___ DATA PROVIDED

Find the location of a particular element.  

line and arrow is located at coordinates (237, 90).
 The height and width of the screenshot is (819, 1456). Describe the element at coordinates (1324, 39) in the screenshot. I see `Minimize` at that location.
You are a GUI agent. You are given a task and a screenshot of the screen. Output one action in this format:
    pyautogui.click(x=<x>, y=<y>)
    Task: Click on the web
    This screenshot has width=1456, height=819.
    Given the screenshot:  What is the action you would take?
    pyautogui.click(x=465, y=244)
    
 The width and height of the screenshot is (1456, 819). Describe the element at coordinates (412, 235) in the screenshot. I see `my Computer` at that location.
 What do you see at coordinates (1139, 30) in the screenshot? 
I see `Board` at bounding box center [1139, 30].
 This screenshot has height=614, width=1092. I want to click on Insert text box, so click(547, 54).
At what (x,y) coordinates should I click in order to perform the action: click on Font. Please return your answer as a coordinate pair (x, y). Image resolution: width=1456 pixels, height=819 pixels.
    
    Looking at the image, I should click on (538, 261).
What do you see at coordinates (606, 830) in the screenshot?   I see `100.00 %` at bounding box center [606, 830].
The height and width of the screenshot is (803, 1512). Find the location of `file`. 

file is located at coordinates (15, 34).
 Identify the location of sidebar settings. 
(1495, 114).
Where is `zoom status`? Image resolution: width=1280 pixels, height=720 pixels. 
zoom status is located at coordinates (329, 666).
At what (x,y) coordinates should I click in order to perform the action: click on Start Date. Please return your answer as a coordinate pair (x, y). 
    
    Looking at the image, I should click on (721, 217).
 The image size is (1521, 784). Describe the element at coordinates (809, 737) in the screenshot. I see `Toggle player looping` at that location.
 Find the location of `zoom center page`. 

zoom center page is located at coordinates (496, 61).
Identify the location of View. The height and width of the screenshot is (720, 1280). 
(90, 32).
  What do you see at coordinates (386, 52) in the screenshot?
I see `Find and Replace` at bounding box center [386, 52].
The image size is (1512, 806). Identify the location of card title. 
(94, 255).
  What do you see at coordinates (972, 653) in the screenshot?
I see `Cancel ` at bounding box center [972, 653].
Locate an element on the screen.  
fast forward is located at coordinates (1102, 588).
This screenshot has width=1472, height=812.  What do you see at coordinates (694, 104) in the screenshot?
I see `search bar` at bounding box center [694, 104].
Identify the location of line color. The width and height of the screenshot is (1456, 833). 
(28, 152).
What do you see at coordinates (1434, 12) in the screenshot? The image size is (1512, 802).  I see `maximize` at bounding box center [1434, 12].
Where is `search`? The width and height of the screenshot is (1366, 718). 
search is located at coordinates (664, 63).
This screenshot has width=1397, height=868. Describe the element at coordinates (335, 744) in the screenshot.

______

Rewrite all of the entries above, substituting "Give the position of" for every occurrence of "Identify the location of" and leaving everything else the same.

Find the location of a particular element.  

line and arrow is located at coordinates (237, 90).
 The height and width of the screenshot is (819, 1456). Describe the element at coordinates (1324, 39) in the screenshot. I see `Minimize` at that location.
You are a GUI agent. You are given a task and a screenshot of the screen. Output one action in this format:
    pyautogui.click(x=<x>, y=<y>)
    Task: Click on the web
    This screenshot has width=1456, height=819.
    Given the screenshot:  What is the action you would take?
    pyautogui.click(x=465, y=244)
    
 The width and height of the screenshot is (1456, 819). Describe the element at coordinates (412, 235) in the screenshot. I see `my Computer` at that location.
 What do you see at coordinates (1139, 30) in the screenshot? 
I see `Board` at bounding box center [1139, 30].
 This screenshot has height=614, width=1092. I want to click on Insert text box, so click(547, 54).
At what (x,y) coordinates should I click in order to perform the action: click on Font. Please return your answer as a coordinate pair (x, y). Image resolution: width=1456 pixels, height=819 pixels.
    
    Looking at the image, I should click on (538, 261).
What do you see at coordinates (606, 830) in the screenshot?   I see `100.00 %` at bounding box center [606, 830].
The height and width of the screenshot is (803, 1512). Find the location of `file`. 

file is located at coordinates (15, 34).
 Give the position of sidebar settings. 
(1495, 114).
Where is `zoom status`? Image resolution: width=1280 pixels, height=720 pixels. 
zoom status is located at coordinates (329, 666).
At what (x,y) coordinates should I click in order to perform the action: click on Start Date. Please return your answer as a coordinate pair (x, y). 
    
    Looking at the image, I should click on (721, 217).
 The image size is (1521, 784). Describe the element at coordinates (809, 737) in the screenshot. I see `Toggle player looping` at that location.
 Find the location of `zoom center page`. 

zoom center page is located at coordinates (496, 61).
Give the position of View. The height and width of the screenshot is (720, 1280). 
(90, 32).
  What do you see at coordinates (386, 52) in the screenshot?
I see `Find and Replace` at bounding box center [386, 52].
The image size is (1512, 806). Give the position of card title. 
(94, 255).
  What do you see at coordinates (972, 653) in the screenshot?
I see `Cancel ` at bounding box center [972, 653].
Locate an element on the screen.  
fast forward is located at coordinates (1102, 588).
This screenshot has width=1472, height=812.  What do you see at coordinates (694, 104) in the screenshot?
I see `search bar` at bounding box center [694, 104].
Give the position of line color. The width and height of the screenshot is (1456, 833). 
(28, 152).
What do you see at coordinates (1434, 12) in the screenshot? The image size is (1512, 802).  I see `maximize` at bounding box center [1434, 12].
Where is `search`? The width and height of the screenshot is (1366, 718). 
search is located at coordinates (664, 63).
This screenshot has width=1397, height=868. Describe the element at coordinates (335, 744) in the screenshot.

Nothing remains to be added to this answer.